Tribunal in error to draw new factual conclusion on review of private ruling

  • Author : Samuel Ure - 21-11-2015

It is well established that in an appeal or review proceeding concerning a private ruling made by the Commissioner of Taxation, the Federal Court or Administrative Appeals Tribunal is constrained to reviewing the Commissioner’s legal conclusions. It is no part of the appeal or review task for the Court or Tribunal to consider the correctness of the facts stated and ruled upon in the ruling. But what of a ‘secondary’ finding of fact which is available as a conclusion from primary facts set out in the ruling? 

In Rosgoe Pty Ltd v Commissioner of Taxation [2015] FCA 1231 the tribunal had made a finding that the taxpayer was ‘carrying on a business’. This had not been part of the Commissioner’s ruling but was a conclusion the Tribunal reached having regard to four primary facts (which were part of the Commissioner’s ruling). The Court (Logan J) found that, the question whether an entity was carrying on a business being a question of fact, it was impermissible for the Tribunal to reach that conclusion as part of its review of the objection decision.

Rosgoe Pty Ltd (Rosgoe) was the trustee of a discretionary trust. The trust was controlled by two individuals who had a history of property development. It sought a private ruling from the Commissioner in respect of the sale of certain property. Rosgoe had acquired the property to develop it in a joint venture with another entity. However it had abandoned the project and sold the property at a profit.  Before doing so, Rosgoe had obtained a development approval in respect of the property.

Rosgoe asked the Commissioner to rule on two questions, namely:

  1. whether the sale of the property was a realisation of a capital asset and taxable under the CGT provisions; and
  2. if so, whether certain GST consequences attached to the sale.

The Commissioner answered ‘No’ to the first question and did not need to answer the second. The Commissioner gave reasons in support of the ruling. By his reasons the Commissioner found that the property was not trading stock but was a capital asset purchased with the intention of sale at a profit: [6]-[7].

The Commissioner disallowed an objection by the taxpayer. The taxpayer sought review of the objection decision in the Administrative Appeals Tribunal.  The Tribunal affirmed the private ruling, but on the basis of a finding that Rosgoe sold the property in the course of carrying out a business: [9]. The Tribunal reached this finding having regard to four primary facts stated in the Commissioner’s ruling: [10]. The Tribunal made a further, alternative finding of fact. It found that even if the property was not sold in the course of carrying on a business of property development, Rosgoe had from the outset had a profit-making purpose in respect of it: [11].

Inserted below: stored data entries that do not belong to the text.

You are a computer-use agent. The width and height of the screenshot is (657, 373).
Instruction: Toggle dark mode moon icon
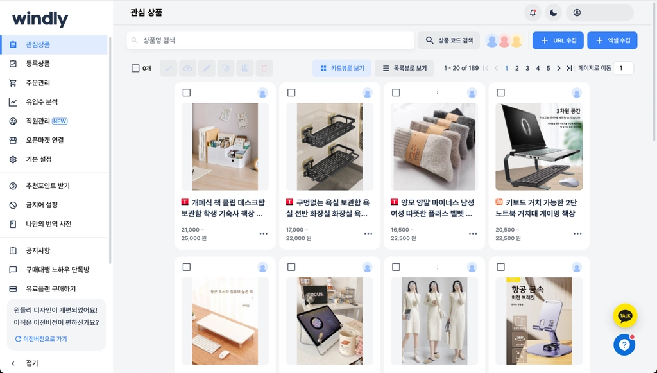coord(554,13)
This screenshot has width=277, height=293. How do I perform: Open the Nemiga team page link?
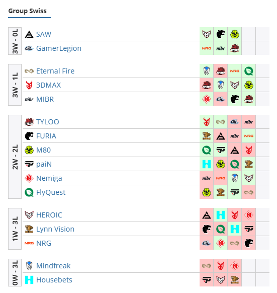pos(49,178)
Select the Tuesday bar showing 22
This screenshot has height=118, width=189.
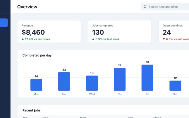64,81
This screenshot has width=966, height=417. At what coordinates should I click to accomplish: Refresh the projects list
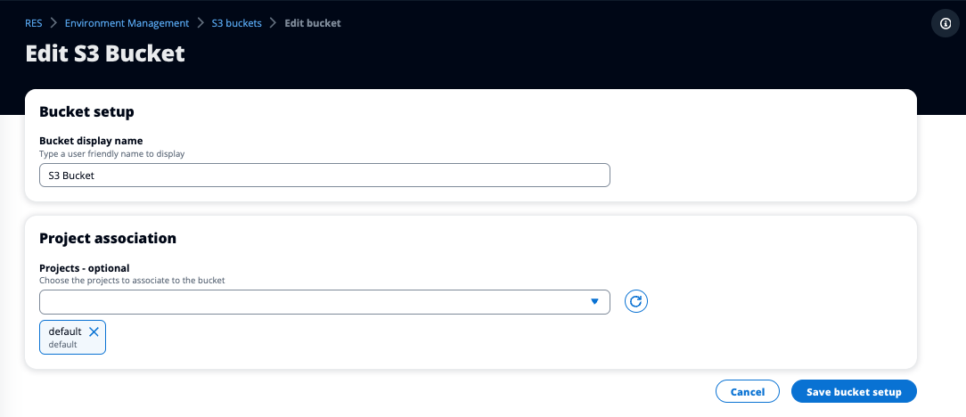(635, 302)

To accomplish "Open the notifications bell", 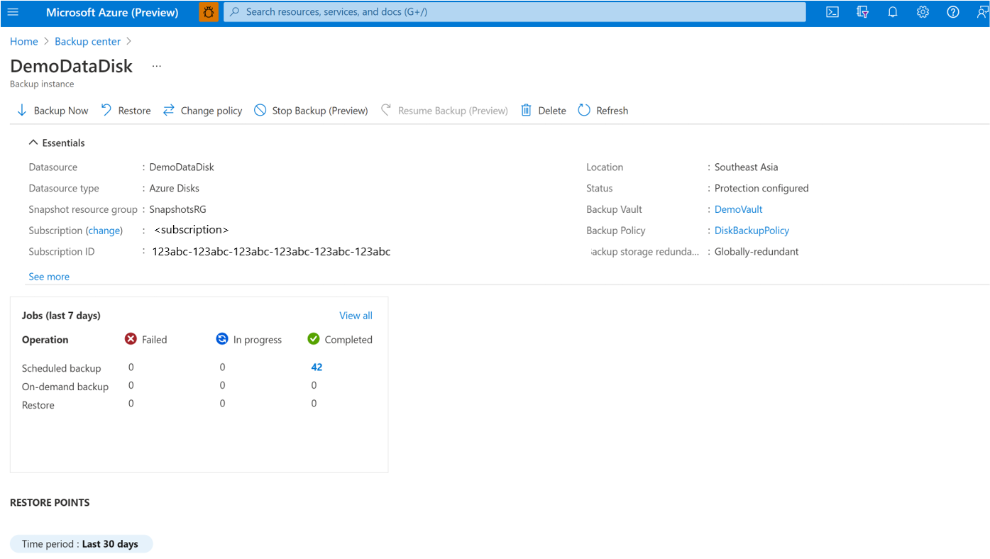I will coord(892,11).

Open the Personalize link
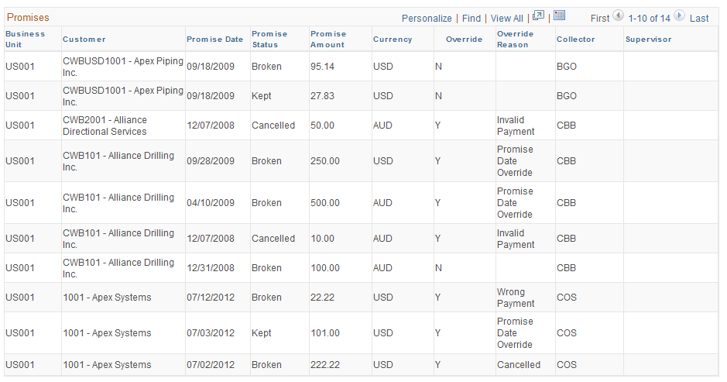[x=427, y=18]
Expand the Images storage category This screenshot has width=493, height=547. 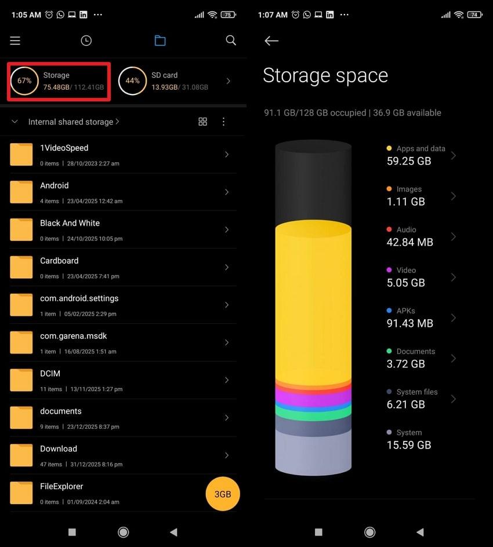click(x=454, y=195)
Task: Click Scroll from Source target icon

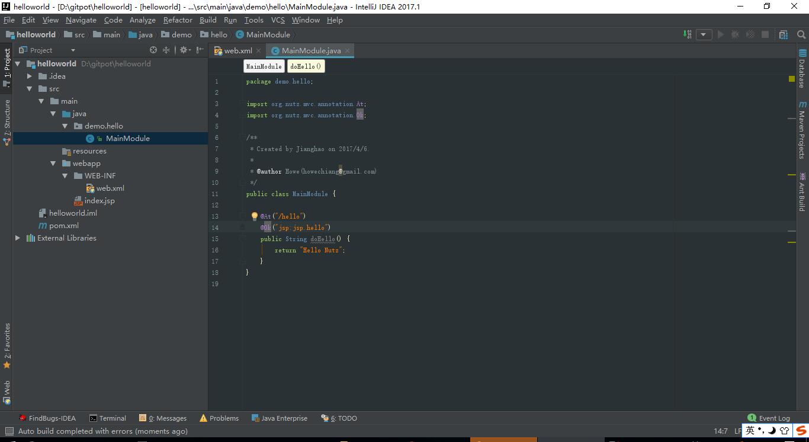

The Court found that, in engaging in fact finding in this way, the Tribunal had fallen into error. The conclusion that the activities of Rosgoe amounted to the carrying out of a business was a finding of fact: [16]. It is well established that the task of the Tribunal in a review of a decision on an objection against a private ruling is confined to a review of the correctness of the legal conclusions reached by the Commissioner on the facts stated in the ruling and may not review the correctness of the facts stated in the ruling: Commissioner of Taxation v McMahon [1997] FCA 1087Cooperative Bulk Handling Ltd v Commissioner of Taxation [2010] FCA 508. The same applies to a Court in an appeal against an objection decision.

The Court found

On the Commissioner’s description of the facts which constituted the arrangement, the present was a case where property was acquired not for sale at a profit but rather for the carrying out of a profit-making scheme which later came to be abandoned. [25]

It followed that the Commissioner (and the Tribunal) should have ruled that the profit on sale of the property was not ordinary income and the arrangement involved the disposal of a capital asset to which the capital gains tax regime would apply: [26]. There having been no answer to the taxpayer’s second question on the private ruling (relating to GST), the Court remitted that part of the matter back to the Tribunal.

The decision evokes the difficult boundary between questions of fact and questions of law. It may be accepted that the meaning of a non-legal expression such as ‘carrying on a business’ is a question of fact: Collector of Customs v Pozzolanic (1993) 43 FCR 280 at [23]. Nevertheless it is difficult to see the difference in principle between concluding on primary facts that a taxpayer is ‘carrying on a business’ and concluding that at the time of sale of the property the taxpayer had abandoned an earlier profit-making scheme. The difference seems only to be that the latter conclusion expressly formed part of the facts recited in Commissioner’s ruling whereas the former did not.